▸ TO DO: Among the entries below, how many lines hold the word "computer"? Reply with the number only.

[Records from a data collection]
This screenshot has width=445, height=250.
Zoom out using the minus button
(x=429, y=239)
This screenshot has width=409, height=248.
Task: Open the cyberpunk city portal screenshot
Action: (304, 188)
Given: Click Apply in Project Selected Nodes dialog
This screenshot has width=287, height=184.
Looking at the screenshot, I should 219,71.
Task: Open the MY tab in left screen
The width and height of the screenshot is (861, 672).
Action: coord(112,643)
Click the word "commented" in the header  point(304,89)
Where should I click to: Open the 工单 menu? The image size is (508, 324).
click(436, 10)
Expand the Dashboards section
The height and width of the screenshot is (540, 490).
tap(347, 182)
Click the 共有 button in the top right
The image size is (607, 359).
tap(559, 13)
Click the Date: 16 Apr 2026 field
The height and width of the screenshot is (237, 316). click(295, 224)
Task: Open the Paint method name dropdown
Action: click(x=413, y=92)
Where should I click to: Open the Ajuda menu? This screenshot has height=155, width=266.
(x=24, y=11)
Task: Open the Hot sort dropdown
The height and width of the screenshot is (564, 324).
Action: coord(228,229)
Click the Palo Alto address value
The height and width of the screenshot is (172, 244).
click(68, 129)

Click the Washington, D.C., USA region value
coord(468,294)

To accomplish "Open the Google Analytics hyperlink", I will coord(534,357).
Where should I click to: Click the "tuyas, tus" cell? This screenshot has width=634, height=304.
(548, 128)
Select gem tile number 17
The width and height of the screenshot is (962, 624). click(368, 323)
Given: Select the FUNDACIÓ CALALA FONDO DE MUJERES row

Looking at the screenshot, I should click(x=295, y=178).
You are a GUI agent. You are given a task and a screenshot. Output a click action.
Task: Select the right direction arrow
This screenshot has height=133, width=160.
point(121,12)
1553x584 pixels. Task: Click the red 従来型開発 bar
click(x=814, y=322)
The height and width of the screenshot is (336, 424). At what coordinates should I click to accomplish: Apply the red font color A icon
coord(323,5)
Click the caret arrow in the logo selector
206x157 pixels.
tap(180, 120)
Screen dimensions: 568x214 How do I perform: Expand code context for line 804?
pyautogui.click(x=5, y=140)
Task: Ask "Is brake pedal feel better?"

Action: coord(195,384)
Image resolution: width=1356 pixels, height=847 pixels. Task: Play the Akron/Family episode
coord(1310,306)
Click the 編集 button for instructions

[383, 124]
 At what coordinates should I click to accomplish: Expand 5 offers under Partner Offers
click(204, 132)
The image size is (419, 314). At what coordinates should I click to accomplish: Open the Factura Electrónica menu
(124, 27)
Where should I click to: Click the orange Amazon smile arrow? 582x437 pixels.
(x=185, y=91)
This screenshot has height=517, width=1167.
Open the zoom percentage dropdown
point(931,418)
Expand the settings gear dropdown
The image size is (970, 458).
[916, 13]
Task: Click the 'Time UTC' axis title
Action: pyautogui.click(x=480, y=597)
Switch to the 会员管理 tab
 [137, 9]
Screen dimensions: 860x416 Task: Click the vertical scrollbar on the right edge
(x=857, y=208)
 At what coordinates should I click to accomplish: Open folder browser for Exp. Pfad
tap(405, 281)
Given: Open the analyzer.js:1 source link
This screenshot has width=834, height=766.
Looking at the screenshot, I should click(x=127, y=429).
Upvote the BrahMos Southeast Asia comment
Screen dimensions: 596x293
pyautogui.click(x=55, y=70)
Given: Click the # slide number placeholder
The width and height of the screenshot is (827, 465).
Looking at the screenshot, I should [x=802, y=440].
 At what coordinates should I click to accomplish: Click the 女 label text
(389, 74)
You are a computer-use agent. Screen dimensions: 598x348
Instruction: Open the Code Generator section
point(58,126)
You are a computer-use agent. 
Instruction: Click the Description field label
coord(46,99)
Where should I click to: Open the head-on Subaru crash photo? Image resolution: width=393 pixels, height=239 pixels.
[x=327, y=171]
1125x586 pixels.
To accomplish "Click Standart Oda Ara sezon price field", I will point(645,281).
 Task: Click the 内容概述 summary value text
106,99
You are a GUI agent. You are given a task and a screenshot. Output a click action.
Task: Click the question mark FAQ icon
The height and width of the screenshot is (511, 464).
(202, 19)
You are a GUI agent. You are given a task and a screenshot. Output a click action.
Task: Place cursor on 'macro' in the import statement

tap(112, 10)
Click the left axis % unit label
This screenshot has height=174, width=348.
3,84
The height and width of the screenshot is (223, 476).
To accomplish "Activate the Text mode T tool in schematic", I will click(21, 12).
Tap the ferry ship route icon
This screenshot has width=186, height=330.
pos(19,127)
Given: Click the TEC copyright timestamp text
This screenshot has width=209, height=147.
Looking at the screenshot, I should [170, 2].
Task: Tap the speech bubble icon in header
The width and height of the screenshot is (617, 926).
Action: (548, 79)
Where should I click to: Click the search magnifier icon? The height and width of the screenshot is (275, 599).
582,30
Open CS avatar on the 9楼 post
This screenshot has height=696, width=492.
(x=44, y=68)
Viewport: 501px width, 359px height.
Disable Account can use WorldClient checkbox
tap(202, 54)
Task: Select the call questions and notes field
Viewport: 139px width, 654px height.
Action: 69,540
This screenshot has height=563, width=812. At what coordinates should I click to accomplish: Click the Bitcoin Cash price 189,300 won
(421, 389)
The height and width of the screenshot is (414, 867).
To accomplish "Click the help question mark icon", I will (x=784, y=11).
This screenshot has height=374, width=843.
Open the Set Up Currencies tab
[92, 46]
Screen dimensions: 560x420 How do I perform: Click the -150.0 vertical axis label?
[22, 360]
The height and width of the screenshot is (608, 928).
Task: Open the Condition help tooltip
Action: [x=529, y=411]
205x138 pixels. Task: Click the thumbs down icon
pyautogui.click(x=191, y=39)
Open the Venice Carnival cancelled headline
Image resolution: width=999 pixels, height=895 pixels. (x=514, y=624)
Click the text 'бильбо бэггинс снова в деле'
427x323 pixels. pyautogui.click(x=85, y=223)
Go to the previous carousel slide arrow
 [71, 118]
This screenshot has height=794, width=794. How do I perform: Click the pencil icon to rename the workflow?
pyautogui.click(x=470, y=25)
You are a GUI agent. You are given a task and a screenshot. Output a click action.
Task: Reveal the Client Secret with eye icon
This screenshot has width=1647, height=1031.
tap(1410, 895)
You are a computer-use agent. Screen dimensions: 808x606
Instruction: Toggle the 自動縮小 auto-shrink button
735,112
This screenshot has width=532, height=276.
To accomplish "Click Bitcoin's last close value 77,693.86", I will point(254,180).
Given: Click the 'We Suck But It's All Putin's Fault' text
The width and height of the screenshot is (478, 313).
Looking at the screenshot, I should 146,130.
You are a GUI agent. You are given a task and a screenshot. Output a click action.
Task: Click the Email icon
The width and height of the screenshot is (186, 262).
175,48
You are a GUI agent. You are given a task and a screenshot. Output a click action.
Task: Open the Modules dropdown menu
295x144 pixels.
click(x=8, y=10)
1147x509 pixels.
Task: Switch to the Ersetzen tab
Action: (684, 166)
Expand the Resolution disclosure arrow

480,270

▸ OUTPUT FOR THIS EXERCISE: 3